Quand la science-fiction englobe les chasseurs cueilleurs

Bernadette Richard

Alexandre Correa, l’un des meilleurs écrivains romands, publie un nouveau récit plus décalé que jamais

« Après avoir fait le pitre pendant plusieurs années à l’université et obtenu une licence ès lettres pour faire bien », l’écrivain chaux-de-fonnier Alexandre Correa « s’est efforcé de jouer au mieux le jeu social de circonstance ». Dans le kaléidoscope de ses occupations, figure en bonne place la littérature. Il a été durant 15 ans guitariste dans un groupe rock, a tenu un magasin de disques, créé une grande famille – cinq enfants –, été enseignant et devient finalement directeur d’établissement scolaire de Cescole à Colombier. Et, pour occuper son temps libre (!), il est éditeur avec son ami Tristan Donzé, tous deux étant de vrais chasseurs de talents en matière d’écriture.

Il commence à publier en 2010, L’Abri (épuisé). Suivent sept autres romans, dont Crâl, le dernier en date. Il a sorti également un très esthétique recueil de poésie, Textures, qui accompagne des illustrations d’Anouck Sessa, graphiste et tatoueuse de Lausanne.

 

Enchevêtrement de styles

On ne peut plus éloigné de toute chapelle littéraire, Correa suit son bonhomme de chemin. La tonalité de ses récits exclut l’optimisme, son regard sur la société est si acéré et lucide, que plonger dans ses pages équivaut à un bon bain d’hyperréalisme via une fiction. Il y a chez lui une obsession à ne pas sombrer dans l’émotion, mais à en tirer la moelle à force de précision dans la description des décors et des scènes qui constituent la trame de ses bouquins. Il réinvente le Nouveau Roman, répondant parfaitement à la description qu’en donna Roland Barthes qui évoquait une « littérature objective » et « L’objet n’étant plus ici un foyer des correspondances, un foisonnement de sensations et de symboles, mais seulement une résistance optique ».

A l’instar des personnages du Nouveau Roman, Crâl reste flou, sans réelle dimension façon Balzac. L’histoire se déroule quelques milliers d’années après l’explosion des quatre réacteurs de Tchernobyl qui ont éradiqué toute forme de vie sur la planète. Quelques groupes de survivants arpentent les terres dévastées à la recherche d’un lieu où s’installer, en vue d’une sédentarisation.
L’une des tribus errantes avance sous la conduite de Tata Gué, dont le lecteur ne saura rien, si ce n’est qu’elle jouit d’une autorité absolue. Le clan la suit sans poser la moindre question, excepté Crâl, qui juge absurde cette marche forcée vers de très hypothétiques « terres parfaites ». A la mort de Tata Gué, qui lui fait promettre de la remplacer, il accomplira son rôle.

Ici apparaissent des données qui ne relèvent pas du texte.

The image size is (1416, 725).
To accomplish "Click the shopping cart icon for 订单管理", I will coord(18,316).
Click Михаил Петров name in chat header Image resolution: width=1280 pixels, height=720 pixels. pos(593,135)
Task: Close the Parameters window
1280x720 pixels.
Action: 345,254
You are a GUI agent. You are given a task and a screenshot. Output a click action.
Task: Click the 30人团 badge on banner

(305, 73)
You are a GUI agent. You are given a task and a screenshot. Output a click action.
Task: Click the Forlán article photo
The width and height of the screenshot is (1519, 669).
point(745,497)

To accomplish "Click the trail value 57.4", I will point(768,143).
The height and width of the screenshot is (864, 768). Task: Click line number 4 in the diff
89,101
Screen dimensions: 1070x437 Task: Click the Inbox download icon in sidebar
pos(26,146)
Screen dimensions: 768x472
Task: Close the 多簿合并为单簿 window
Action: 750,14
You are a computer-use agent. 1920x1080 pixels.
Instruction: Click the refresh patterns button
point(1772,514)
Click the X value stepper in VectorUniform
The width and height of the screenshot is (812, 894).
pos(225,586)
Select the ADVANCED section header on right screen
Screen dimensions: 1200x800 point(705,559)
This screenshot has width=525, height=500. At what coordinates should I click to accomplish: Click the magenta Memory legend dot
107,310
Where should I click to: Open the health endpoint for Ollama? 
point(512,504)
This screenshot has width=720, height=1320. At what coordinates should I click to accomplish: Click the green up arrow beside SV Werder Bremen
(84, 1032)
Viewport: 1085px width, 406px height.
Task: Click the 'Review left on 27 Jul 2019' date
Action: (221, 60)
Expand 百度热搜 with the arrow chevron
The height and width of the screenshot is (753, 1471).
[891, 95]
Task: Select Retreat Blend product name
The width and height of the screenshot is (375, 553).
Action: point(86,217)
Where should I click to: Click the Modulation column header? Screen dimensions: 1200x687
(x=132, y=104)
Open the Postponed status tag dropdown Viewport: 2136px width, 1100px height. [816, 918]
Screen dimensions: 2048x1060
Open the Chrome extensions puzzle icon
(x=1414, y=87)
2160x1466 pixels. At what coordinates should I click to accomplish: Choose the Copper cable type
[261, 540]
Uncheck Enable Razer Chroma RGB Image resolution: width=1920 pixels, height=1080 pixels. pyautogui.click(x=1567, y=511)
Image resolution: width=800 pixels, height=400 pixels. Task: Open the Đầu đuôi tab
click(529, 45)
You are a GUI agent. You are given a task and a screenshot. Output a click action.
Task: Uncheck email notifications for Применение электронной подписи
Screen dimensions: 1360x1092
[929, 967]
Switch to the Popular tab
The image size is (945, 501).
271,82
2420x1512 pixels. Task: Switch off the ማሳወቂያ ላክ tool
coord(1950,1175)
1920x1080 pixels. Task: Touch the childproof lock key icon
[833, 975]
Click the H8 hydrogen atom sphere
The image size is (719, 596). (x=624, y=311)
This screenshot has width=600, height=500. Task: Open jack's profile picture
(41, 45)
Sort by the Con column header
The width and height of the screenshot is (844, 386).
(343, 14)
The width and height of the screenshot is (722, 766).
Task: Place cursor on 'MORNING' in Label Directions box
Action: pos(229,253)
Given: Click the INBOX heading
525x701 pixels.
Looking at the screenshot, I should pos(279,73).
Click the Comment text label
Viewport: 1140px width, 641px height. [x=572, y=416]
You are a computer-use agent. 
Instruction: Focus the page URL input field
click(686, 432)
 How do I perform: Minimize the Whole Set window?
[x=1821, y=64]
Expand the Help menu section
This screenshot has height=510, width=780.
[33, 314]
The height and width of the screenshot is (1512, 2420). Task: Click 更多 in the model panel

La tribu installée, il s’en ira, seul, sorte de Lucky Luke des temps anciens. Il ne s’est jamais reconnu parmi les siens, il ne comprend pas leur manque de curiosité, ni leur soumission, encore moins leur enthousiasme à la découverte de reliquats des sociétés disparues. Pour ces vestiges, qui deviennent de précieuses possessions, ils se battront à mort avec d’autres clans. « Crâl tourne et retourne petit bol en terre cuite entre ses mains… Pourquoi créer un objet qui remplace les mains, la bouche, les bras ? » Pour lui, le petit bol ne dégage qu’une impression de vide. Un jour, Crâl mélange de « la terre brûlée, des pierres broyées et de la cendre avec de l’eau et de la graisse fondue ». Et il peint contre les rochers des scènes de marcheurs. Il éprouvera une grande tristesse quand les autres commenceront à l’imiter. Le temps est venu pour lui de s’en aller.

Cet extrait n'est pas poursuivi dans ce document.